Deployment Time & Frequency : This is the most common example of DevOps metrics added and are an indicator of agility and flexibility. The time it takes to deploy a service may indicate the effort needed to automate tasks. It may also be linked to time to recovery if an incident requires a new deployment to replace faulty service. Frequency on my opinion, rather than showing productivity or feature completion, it shows the maturity and confidence you have in both the service and its orchestration. A service deployed 100 times a day is obviously confident that deployment is a non-event, and that its orchestration and automation are mature.
Change Failure Rate: Often linked to Deployment failure, this is the percentage of changes that fails and need to be fixed / re-deployed. This is an indicator ultimately of code quality and deployment process. It can drive a automated testing strategy and also review process for deployment as well.
Four Golden Signals : These are the main signals that every service indicators should revolve around. Although simple, any failure will go through a trend change in one or more of these.
1. Latency : time it takes to answer a request
2. Traffic : volume of traffic going in : 0 = service most likely dead
3. Errors : obviously any increase there would trigger investigation
4. Saturation : how full the service capacity is. If performance tests were done, it can drive automatic scaling policies for the service.

Team:

Last but not least, any work deployed are still made by humans, ultimately to deliver value to another party. Any team working Agile or Waterfall or any other form of project management should be aware of the cost involved of the deployment from start to production of a service. Being efficient on top of being effective is a key goal that any business will be keen on improving. To do so raw data of team performance are necessary to drive value offer, optimization and also assess maturity of their teams through time.

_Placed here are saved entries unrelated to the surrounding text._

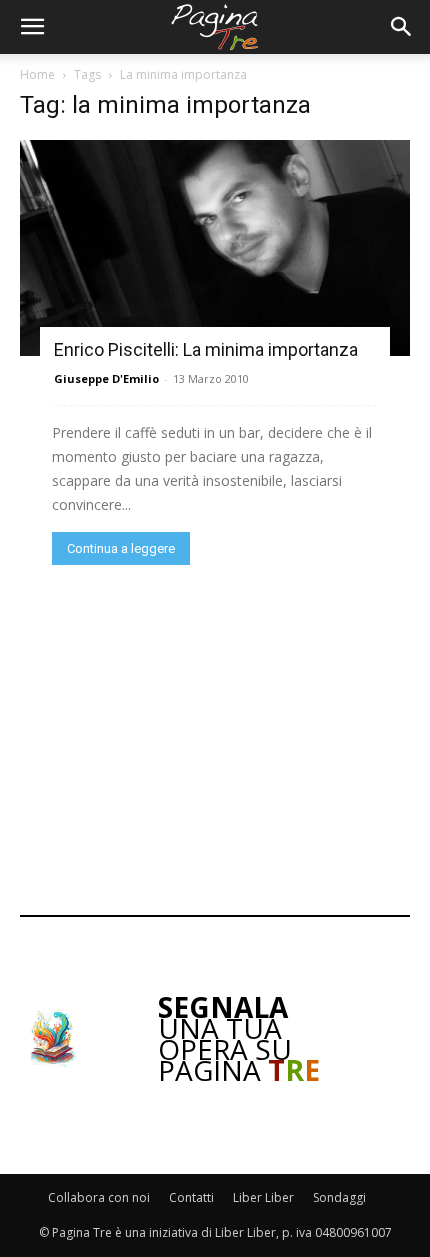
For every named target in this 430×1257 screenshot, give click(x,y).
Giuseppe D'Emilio (106, 378)
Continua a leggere (121, 548)
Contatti (191, 1197)
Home (37, 74)
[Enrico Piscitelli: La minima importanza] (215, 248)
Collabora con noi (99, 1197)
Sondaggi (339, 1197)
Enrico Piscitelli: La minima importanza (206, 349)
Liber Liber (263, 1197)
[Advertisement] (215, 738)
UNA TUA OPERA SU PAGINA (239, 1038)
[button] (32, 27)
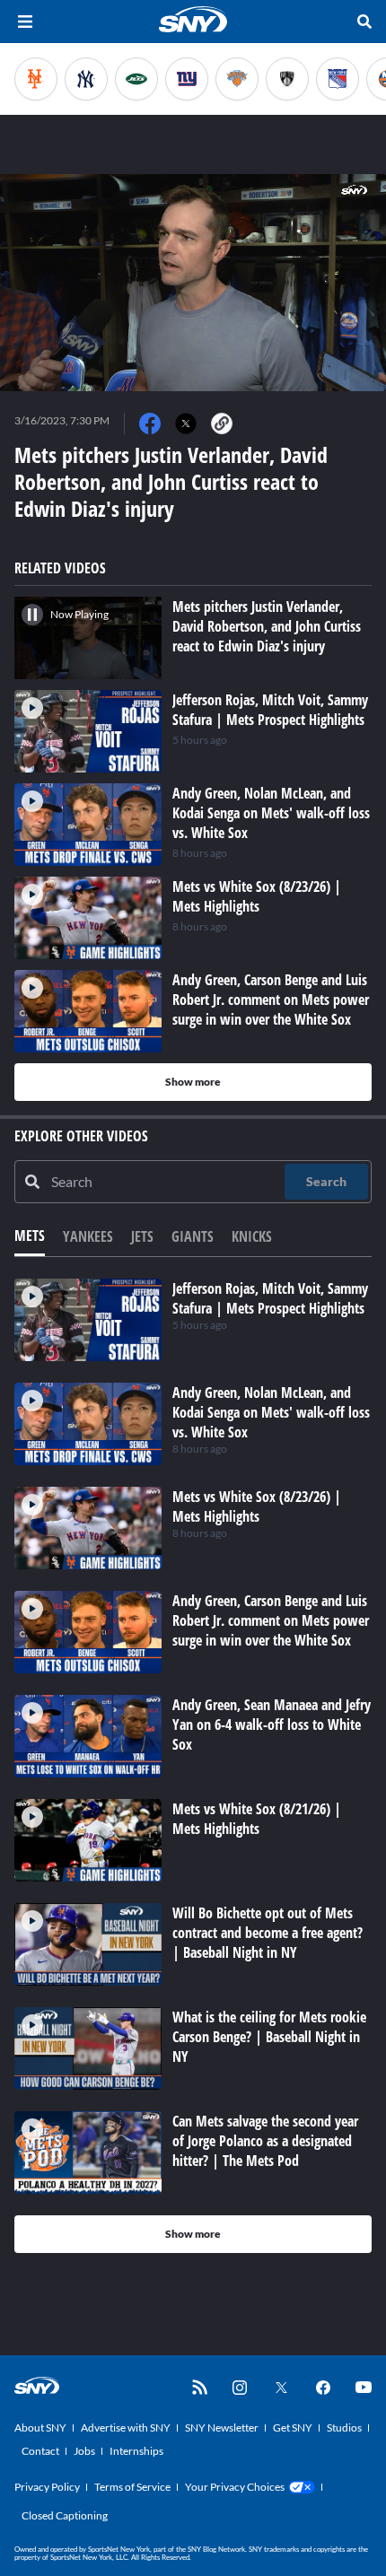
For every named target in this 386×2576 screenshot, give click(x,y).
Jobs (84, 2451)
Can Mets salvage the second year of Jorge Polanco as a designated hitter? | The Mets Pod (265, 2140)
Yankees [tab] (88, 1236)
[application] (193, 282)
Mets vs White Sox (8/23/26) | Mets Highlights (256, 1506)
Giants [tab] (192, 1236)
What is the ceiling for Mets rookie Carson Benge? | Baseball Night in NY (269, 2036)
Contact (40, 2451)
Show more (193, 1081)
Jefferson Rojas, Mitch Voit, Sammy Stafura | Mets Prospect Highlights (270, 1298)
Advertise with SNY (126, 2427)
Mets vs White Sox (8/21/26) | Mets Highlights (256, 1818)
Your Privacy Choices (235, 2486)
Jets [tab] (142, 1236)
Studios (344, 2427)
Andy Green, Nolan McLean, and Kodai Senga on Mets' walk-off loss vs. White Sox (271, 1412)
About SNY (40, 2427)
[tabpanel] (193, 1766)
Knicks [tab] (252, 1236)
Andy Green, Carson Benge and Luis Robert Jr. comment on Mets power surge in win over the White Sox (270, 1620)
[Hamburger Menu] (25, 21)
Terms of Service (132, 2486)
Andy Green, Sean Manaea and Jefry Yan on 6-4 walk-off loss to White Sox (271, 1724)
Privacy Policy (47, 2486)
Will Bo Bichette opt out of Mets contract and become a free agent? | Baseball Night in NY (267, 1932)
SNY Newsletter (222, 2427)
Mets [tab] (29, 1235)
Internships (136, 2451)
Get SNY (292, 2427)
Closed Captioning (65, 2515)
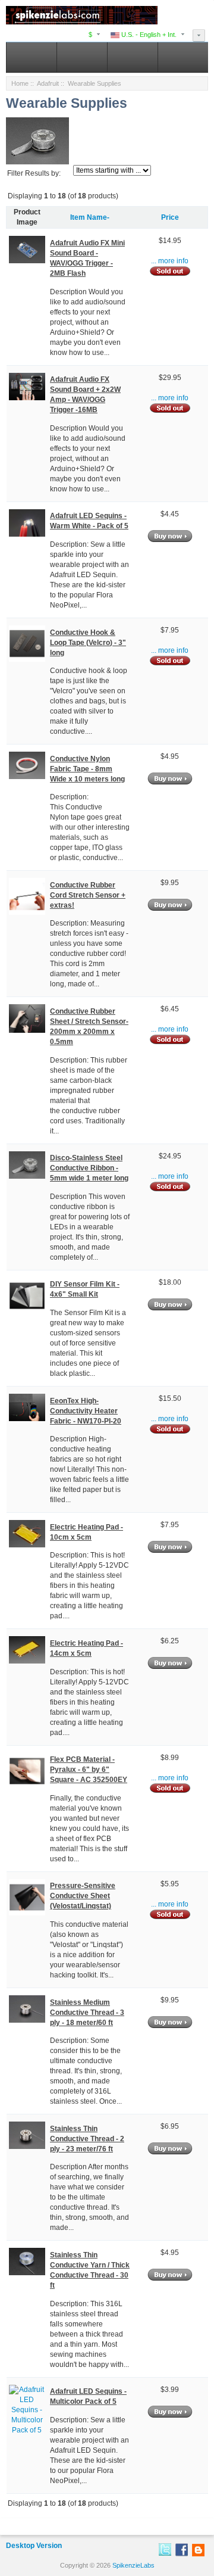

Costs : Not necessarily money although this is definitely an objective of most business. Evaluating costs of developing and running services at scale is a very difficult task but the one which will drive most of the business. Optimization and frugality as constraint can lead to innovation and even governance changes such as moving to cloud environments or refine scaling of services.
Spent Time : This is actually a subset of cost but I would like to insist on it since I believe this is most of the cost and also a main driver for project performance. I would mainly use it afterwards to work on time estimation based on previous data. It also helps to fan-out by tasks to see optimization for example by putting senior people on certain key tasks ti gain time while more junior profile could get their hands on the well-known patterns.
Unplanned Work : Unplanned work is any activity in the IT organization that can’t be mapped to an authorized project, procedure or change request. This is also a nice indicator of maturity and validate lot of choice human or technology wise. If the unplanned work is huge it either means there were lot of operational troubles to work on, meaning it may be time to spend time stabilizing the technology and process or either the difference between estimation and actual work span differs too much meaning that estimation may have been too optimistic or even irrelevant at some point. Once again unfortunately in both case this is a hard metric to gather and does require significant effort, either at post-mortem after delivery or after an incident to track the actual time spent. Obviously the ideal would be to have as little unplanned work as possible but will never reach zero.